A new Canadian study suggests that the brains of people who are bilingual are more efficient and may be less vulnerable to aging or dementia. A team led by Prof. Ana Ines Ansaldo at the University of Montreal recruited older people, half of whom spoke only one language, the other half having learned a second language between the ages of 11 and 18.Listen
All did equally well on speed, accuracy
They all performed equally well on the task which involved focusing on the colour of an object while ignoring the position of the object. But looking at their brains revealed a big difference in how they processed the task.
“While bilinguals were recruiting very specific brain areas and a small number of areas to perform the task, monolinguals were recruiting a much larger number of areas that were consuming much more resources. And the networks they were using were very, very complex,” said Ansaldo.
Bilingualism shapes the brain, says researcher
“That led us to think that the bilingual brain was more efficient in terms of the amount of resources that bilingual people require to do complex tasks as opposed to the monolingual brain.”
Ansaldo concludes that bilingualism shapes the brain in a different way or the way people approach complex tasks. It could be because bilinguals must inhibit the language they are not using at the moment to focus on the one that they are using.
Bilingual brains less vulnerable to aging
Bilinguals also used only two specific areas of the brain to complete the task. These areas were not in the brain’s frontal regions which are vulnerable to aging. Researchers suggest this may be why the brains of those who are bilingual appear better at staving off aging or dementia.
Seeing how the brain changes depending on the demands made of it can provide many insights. Ansaldo will next study how acquiring a second language much later in life can have an impact.

EXERCISE SET ->
1) Reproduce the article on bilingual brains word for word, starting at "Bilingual brains less" and continuing up to and including "off aging or dementia.".
2) In the article on bilingual brains, at which university is Prof. Ana Ines Ansaldo based?
3) List every subheading that appears in the article on bilingual brains.
None of the saved data entries are needed for working with the article on bilingual brains.

Saved data entries:
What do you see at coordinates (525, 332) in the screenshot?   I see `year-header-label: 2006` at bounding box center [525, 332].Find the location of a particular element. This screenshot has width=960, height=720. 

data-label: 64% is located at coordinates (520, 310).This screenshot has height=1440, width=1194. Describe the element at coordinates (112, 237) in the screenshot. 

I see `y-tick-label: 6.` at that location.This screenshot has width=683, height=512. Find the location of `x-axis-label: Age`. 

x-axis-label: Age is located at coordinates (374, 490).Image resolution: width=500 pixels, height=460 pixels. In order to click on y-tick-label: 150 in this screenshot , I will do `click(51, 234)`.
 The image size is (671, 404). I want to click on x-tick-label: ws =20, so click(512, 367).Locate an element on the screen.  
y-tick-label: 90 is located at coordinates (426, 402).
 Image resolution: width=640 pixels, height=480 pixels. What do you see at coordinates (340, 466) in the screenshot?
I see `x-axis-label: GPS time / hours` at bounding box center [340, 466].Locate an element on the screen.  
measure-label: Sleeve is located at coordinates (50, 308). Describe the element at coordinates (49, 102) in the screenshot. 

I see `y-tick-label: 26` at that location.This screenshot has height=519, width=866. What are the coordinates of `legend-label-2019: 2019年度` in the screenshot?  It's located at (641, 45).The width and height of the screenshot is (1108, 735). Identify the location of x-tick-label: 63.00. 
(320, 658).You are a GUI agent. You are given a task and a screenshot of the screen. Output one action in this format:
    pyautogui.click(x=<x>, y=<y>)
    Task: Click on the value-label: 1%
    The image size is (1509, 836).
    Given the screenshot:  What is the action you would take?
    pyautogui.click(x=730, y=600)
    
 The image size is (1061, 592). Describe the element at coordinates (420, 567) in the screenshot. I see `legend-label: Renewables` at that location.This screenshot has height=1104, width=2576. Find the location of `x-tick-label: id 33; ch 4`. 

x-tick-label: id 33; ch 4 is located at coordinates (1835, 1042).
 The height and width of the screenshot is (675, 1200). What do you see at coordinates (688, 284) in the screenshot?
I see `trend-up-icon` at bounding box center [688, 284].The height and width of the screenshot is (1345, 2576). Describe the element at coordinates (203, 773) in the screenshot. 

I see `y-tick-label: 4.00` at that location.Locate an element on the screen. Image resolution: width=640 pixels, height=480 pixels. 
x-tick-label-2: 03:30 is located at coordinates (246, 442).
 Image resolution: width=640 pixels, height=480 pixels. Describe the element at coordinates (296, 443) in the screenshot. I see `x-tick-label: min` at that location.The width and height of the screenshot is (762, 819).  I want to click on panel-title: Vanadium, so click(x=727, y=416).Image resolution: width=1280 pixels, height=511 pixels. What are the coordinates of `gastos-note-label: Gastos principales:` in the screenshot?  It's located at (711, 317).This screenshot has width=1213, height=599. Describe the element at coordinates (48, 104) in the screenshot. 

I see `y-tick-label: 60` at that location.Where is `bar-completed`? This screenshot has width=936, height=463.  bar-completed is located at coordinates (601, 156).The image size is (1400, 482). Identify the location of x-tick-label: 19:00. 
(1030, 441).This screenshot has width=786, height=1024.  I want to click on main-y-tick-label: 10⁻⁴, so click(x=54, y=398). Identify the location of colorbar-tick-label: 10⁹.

SOLUTION LIST ->
1)
Bilingual brains less vulnerable to aging
Bilinguals also used only two specific areas of the brain to complete the task. These areas were not in the brain’s frontal regions which are vulnerable to aging. Researchers suggest this may be why the brains of those who are bilingual appear better at staving off aging or dementia.

2) The University of Montreal

3)
All did equally well on speed, accuracy
Bilingualism shapes the brain, says researcher
Bilingual brains less vulnerable to aging